Correlation Between Eventide Healthcare and American Funds
Can any of the company-specific risk be diversified away by investing in both Eventide Healthcare and American Funds at the same time? Although using a correlation coefficient on its own may not help to predict future stock returns, this module helps to understand the diversifiable risk of combining Eventide Healthcare and American Funds into the same portfolio, which is an essential part of the fundamental portfolio management process.
By analyzing existing cross correlation between Eventide Healthcare Life and American Funds Retirement, you can compare the effects of market volatilities on Eventide Healthcare and American Funds and check how they will diversify away market risk if combined in the same portfolio for a given time horizon. You can also utilize pair trading strategies of matching a long position in Eventide Healthcare with a short position of American Funds. Check out your portfolio center.
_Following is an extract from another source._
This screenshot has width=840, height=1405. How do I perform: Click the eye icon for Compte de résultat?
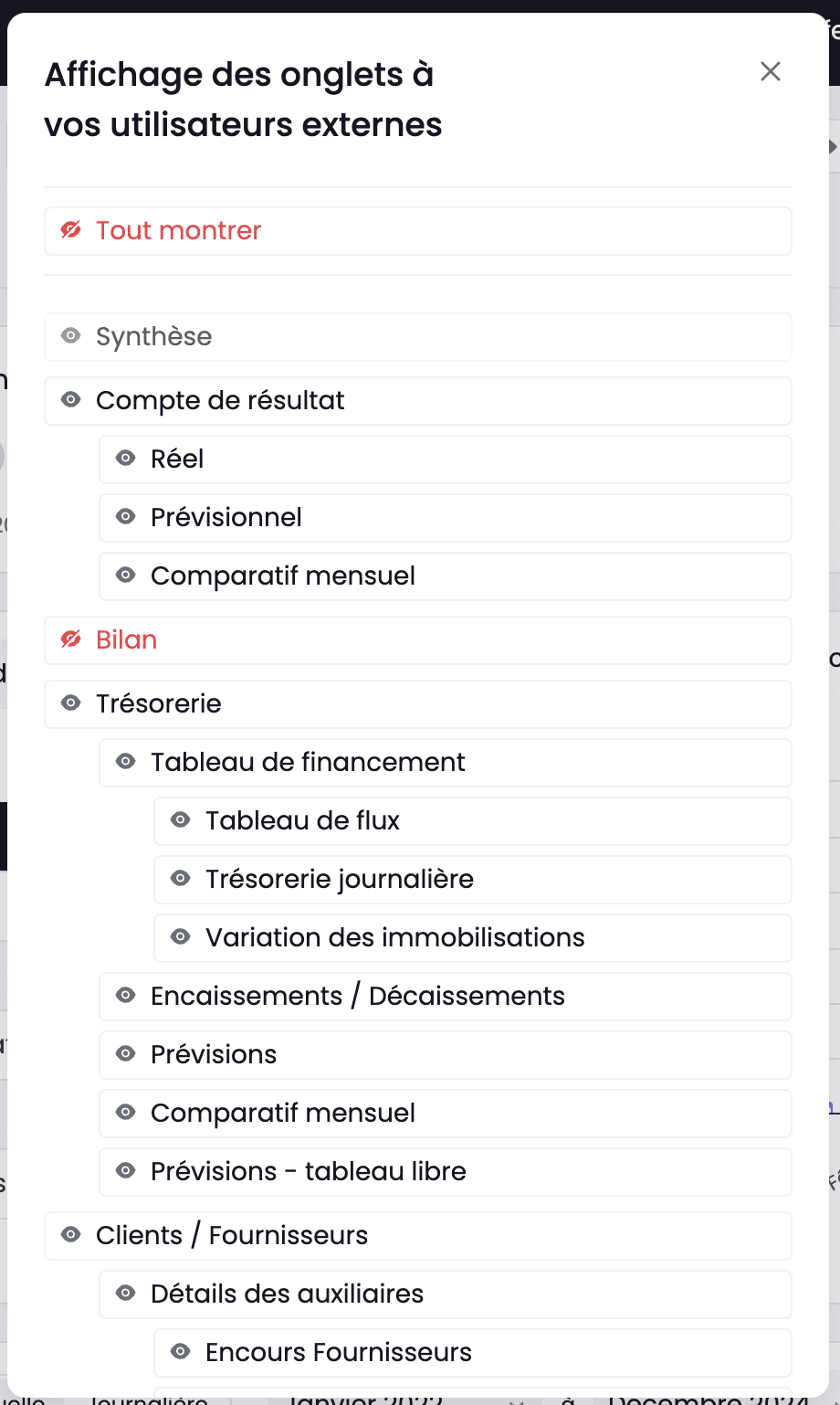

Please also check ongoing floating volatility patterns of Eventide Healthcare and American Funds.
Diversification Opportunities for Eventide Healthcare and American Funds
0.6 | Correlation Coefficient |
Poor diversification
The 3 months correlation between Eventide and American is 0.6. Overlapping area represents the amount of risk that can be diversified away by holding Eventide Healthcare Life and American Funds Retirement in the same portfolio, assuming nothing else is changed. The correlation between historical prices or returns on American Funds Retirement and Eventide Healthcare is a relative statistical measure of the degree to which these equity instruments tend to move together. The correlation coefficient measures the extent to which returns on Eventide Healthcare Life are associated (or correlated) with American Funds. Values of the correlation coefficient range from -1 to +1, where. The correlation of zero (0) is possible when the price movement of American Funds Retirement has no effect on the direction of Eventide Healthcare i.e., Eventide Healthcare and American Funds go up and down completely randomly.
Pair Corralation between Eventide Healthcare and American Funds
Assuming the 90 days horizon Eventide Healthcare Life is expected to under-perform the American Funds. In addition to that, Eventide Healthcare is 3.35 times more volatile than American Funds Retirement. It trades about -0.07 of its total potential returns per unit of risk. American Funds Retirement is currently generating about 0.07 per unit of volatility. If you would invest 1,272 in American Funds Retirement on December 2, 2024 and sell it today you would earn a total of 23.00 from holding American Funds Retirement or generate 1.81% return on investment over 90 days.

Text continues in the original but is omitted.